The same was said by no less than the Mumbai Police Commissioner to the Srikrishna Commission. Advani’s Rath Yatra was not the cause of riots, said Shrikant Bapat, Mumbai’s police chief during the 92-93 riots.It was the opposition to it by Muslims through unconstitutional means that generated communal tension, he said.
Does the aggressive display of religiosity in such processions that insist on passing through Muslim areas, have anything to do with devotion? As Justice Srikrishna put it in his report: "Though ostensibly religious, the (VHP’s) Ram Paduka processions (taken out in Mumbai after July 1992) had less of religion and more of politics.’’
Previously, processionists would shout "Jai Shivaji Jai Bhawani’’ and "Har Har Mahadev’’. The Ayodhya movement replaced these with "Jai Sri Ram’’. The lynchings of Muslims that marked the January 1993 phase of the Mumbai riots, and that have become a hallmark of the last six years, have also been accompanied by slogans of "Jai Sri Ram’’. Can it still be called a religious slogan?
So why is it that with all this experience of the last six decades, we are still seeing lives and properties endangered by religious processions?
A ban on religious processions has often been suggested. Muharram processions in Lucknow were banned for 10 years after 1977, and in Srinagar, a similar ban has not been lifted since 1970. After a Shiv Jayanti procession in 1970 sparked off the Bhiwandi-Jalgaon-Mahad riots, all religious processions were banned in Bhiwandi. In 1984, however, the Vasantdada Patil government gave in to the Shiv Sena-BJP and lifted the ban for ShivajiJayanti. But though the police made sure the procession passed off without incident (stipulating the route and the slogans), a fortnight later, the township burst into flames which spread to Thane and Mumbai.
However, the very next year, the same procession passed off peacefully. The Sena-BJP were too busy preparing for municipal elections that were being held after a gap of 14 years. The Janata Party leaders who took over the Shiv Jayanti committee ensured the participation of prominent Muslims on it, and told the police to act against anyone who deviated from the stipulated route and slogans. The same strategy: cooperation between both communities and the police have allowed Muharram and Ganpati processions to be held simultaneously without any violence in Mumbai.
But when the intent of the procession is to display a community’s domination or defiance, is a ban the only way out? Such a ban can be successfully challenged in court, as happened in West Bengal in 2017, when the chief minister banned Durga Puja immersion processions on Muharram. Is a ban practical, given the religious fervor that still prevails among most Indians, and the fact that for many, such processions have more to do with tradition and culture?
There are easier means.

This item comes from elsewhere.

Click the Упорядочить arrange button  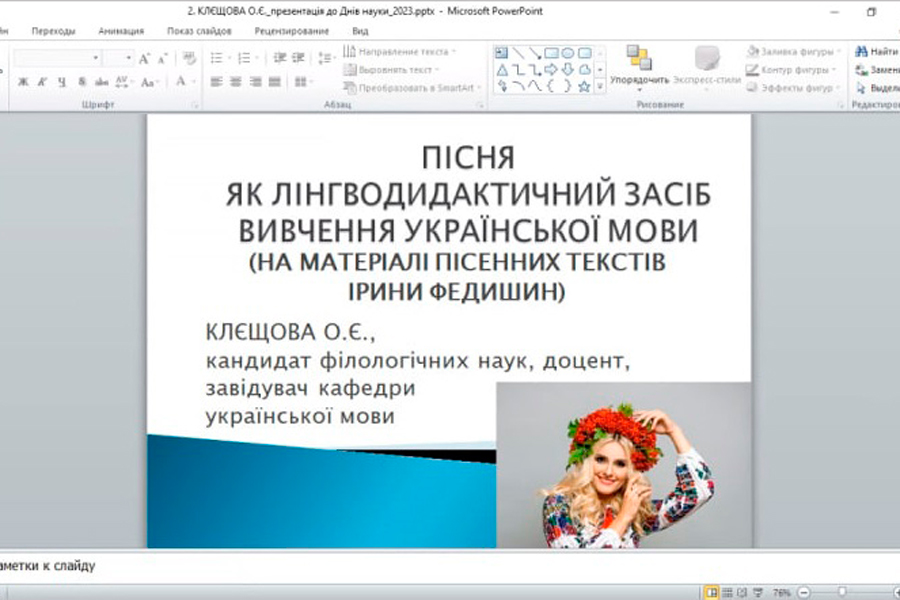click(x=639, y=65)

Justice Srikrishna suggested that organisers be made to pay for the police deployment required for such processions, and to deposit Rs 5,000 (a huge amount 23 years back when his report was written), which would be forfeited if violence takes place.
If governments decided to hold the police officers in charge of the bandobast responsible for any violence that breaks out, and punish them, the latter would think twice before permitting a procession to take a controversial route, or permitting it at all in a tense situation. As things stand, the police make no arrests even when a procession is taken out in defiance of their orders, though they escort it. In Indore, then BJP MLA Kailash Vijayvargiya even persuaded a sub-inspector escorting a Ram yatra in 1990, to join it and sing a bhajan, after removing his cap and belt! No action was taken against the cop – a BJP government was in power.
But it was a Congress government that refused to ban maha aartis in January 1993, during the second phase of the Mumbai riots, despite the police telling chief minister Sudhakar Naik that these could trigger anti-Muslim violence – which they did. But Naik maintained that these were religious activities and could not be banned.
Governments can ensure that religious processions do not end in violence. For that though, the lives of innocent citizens, especially minorities, should matter to them.